**Exercise description:** Copy each of the entries below faithfully, setting aside any pictures.

**Data shown:**
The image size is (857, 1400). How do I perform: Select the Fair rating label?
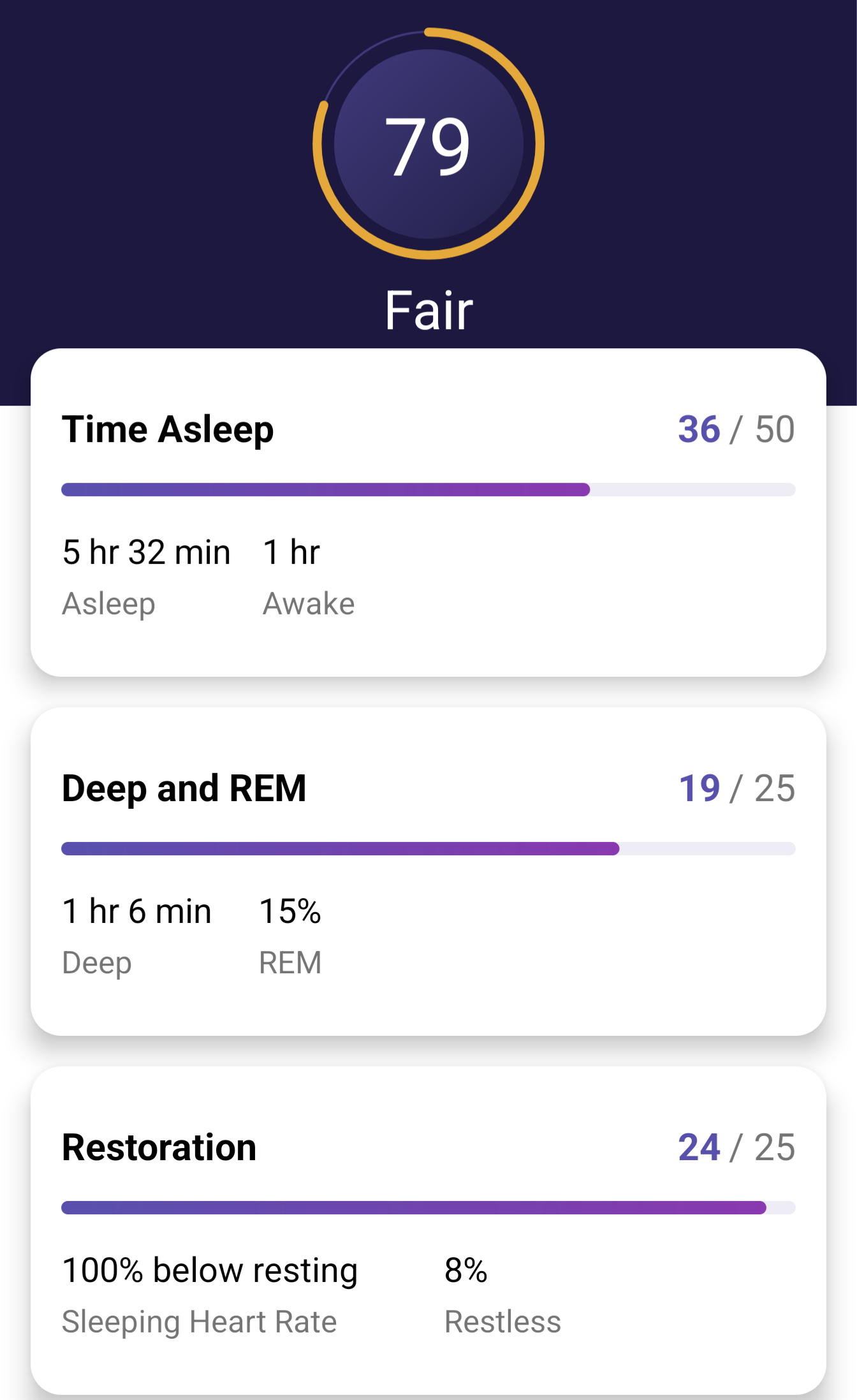coord(428,311)
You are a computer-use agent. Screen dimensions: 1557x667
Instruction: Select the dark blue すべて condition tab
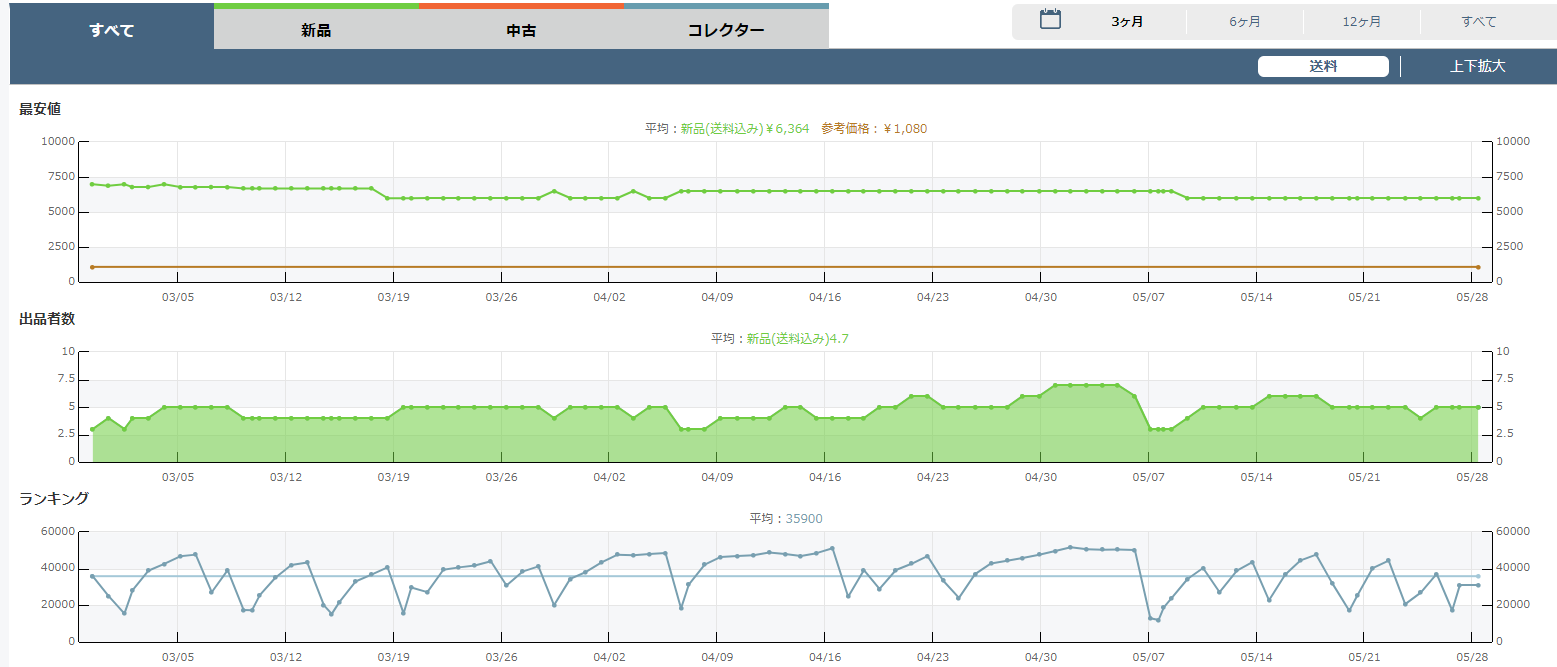111,30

**Result for this exercise:**
The image size is (857, 1400). How do I perform: Select the Fair rating label?
coord(428,311)
You are a computer-use agent. Screen dimensions: 1557x667
Instruction: Select the dark blue すべて condition tab
111,30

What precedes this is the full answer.